Musili’s Journey Championing People and Planet » Capital News
June 7 – Growing up in Tseikuru, a remote village in Kitui County, just 30 kilometres from the expansive Mwingi National Reserve, Jimmy Musili experienced the forest not only as a wilderness but as a playground and source of sustenance.
Lions roared in the distance, bushbabies called at dusk, and foxes darted through the undergrowth. Musili and his cousins hunted squirrels and dik-dik, feasted on wild fruits, and quenched their thirst from cool forest springs.
This deep bond with nature would eventually inspire Musili’s path to becoming an environmental champion. He recently earned a Master’s degree in Environmental Management from Yale University in the United States—marking a major milestone in a journey rooted in the forests of rural Kenya.
“I grew up seeing the forest as part of life. It wasn’t something we considered special—it was just there,” he reflects. But changes crept in. “By the time I finished high school, things had shifted. The rains were failing, farms were no longer productive, the lions stopped roaring, and the thatching grass we once gathered easily was disappearing. Even dik-dik had become rare.”

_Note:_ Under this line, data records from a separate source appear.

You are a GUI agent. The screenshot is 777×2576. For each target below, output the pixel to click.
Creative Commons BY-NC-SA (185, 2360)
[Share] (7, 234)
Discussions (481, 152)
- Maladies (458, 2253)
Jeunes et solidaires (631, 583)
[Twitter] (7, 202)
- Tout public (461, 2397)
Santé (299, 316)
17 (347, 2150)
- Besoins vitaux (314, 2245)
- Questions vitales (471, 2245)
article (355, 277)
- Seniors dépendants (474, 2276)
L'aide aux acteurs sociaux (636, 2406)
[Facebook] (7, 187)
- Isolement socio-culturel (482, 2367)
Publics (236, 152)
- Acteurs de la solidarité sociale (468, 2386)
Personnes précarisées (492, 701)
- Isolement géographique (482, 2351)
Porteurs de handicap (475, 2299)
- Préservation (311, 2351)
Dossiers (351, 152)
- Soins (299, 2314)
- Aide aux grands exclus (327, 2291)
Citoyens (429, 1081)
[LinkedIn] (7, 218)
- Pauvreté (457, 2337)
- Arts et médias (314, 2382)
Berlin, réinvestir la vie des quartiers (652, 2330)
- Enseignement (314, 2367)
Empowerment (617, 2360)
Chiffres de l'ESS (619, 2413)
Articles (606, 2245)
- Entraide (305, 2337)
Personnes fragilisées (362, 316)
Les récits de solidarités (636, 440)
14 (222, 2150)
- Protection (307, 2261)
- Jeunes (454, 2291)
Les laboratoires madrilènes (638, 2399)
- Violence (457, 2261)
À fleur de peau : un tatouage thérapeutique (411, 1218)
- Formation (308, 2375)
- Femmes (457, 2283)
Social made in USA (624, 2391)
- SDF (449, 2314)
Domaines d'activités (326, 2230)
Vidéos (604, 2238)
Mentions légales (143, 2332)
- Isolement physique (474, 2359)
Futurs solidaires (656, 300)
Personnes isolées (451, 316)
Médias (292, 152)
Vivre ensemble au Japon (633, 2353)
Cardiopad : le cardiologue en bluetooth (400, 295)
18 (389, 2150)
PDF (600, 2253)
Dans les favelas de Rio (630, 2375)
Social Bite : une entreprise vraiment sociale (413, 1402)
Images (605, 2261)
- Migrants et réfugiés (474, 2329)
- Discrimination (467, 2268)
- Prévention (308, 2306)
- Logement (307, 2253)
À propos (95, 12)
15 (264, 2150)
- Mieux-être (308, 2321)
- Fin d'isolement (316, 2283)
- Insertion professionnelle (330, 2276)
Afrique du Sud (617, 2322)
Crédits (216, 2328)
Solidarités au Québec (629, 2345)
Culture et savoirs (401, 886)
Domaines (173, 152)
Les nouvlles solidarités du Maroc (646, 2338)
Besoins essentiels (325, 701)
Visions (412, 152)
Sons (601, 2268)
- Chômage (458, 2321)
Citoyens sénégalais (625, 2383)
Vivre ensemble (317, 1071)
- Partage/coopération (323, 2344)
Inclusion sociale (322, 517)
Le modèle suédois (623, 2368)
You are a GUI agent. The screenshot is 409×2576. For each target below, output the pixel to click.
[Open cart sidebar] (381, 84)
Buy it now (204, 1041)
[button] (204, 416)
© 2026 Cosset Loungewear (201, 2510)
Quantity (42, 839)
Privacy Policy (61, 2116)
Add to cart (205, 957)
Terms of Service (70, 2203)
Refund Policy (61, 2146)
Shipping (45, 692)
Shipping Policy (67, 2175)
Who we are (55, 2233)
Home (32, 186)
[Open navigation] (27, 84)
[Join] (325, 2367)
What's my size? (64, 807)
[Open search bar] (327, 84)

A turning point came during a visit to Nairobi, where he watched footage of the late Prof. Wangari Maathai being assaulted for protesting forest destruction. It was his first encounter with the term “climate change”—and everything clicked: the missing rains, the vanishing wildlife, the dying grass.
Shifting away from early aspirations in architecture and engineering, Musili chose to study Wildlife Management at the University of Nairobi. Later, in 2015, he joined the Kitui County Government as a senior game warden, working to rehabilitate the Mwingi National Reserve—a crucial yet long-neglected ecosystem.
“The ecosystem was badly compromised. But restoration work is often underfunded in counties, and progress is painfully slow,” he laments.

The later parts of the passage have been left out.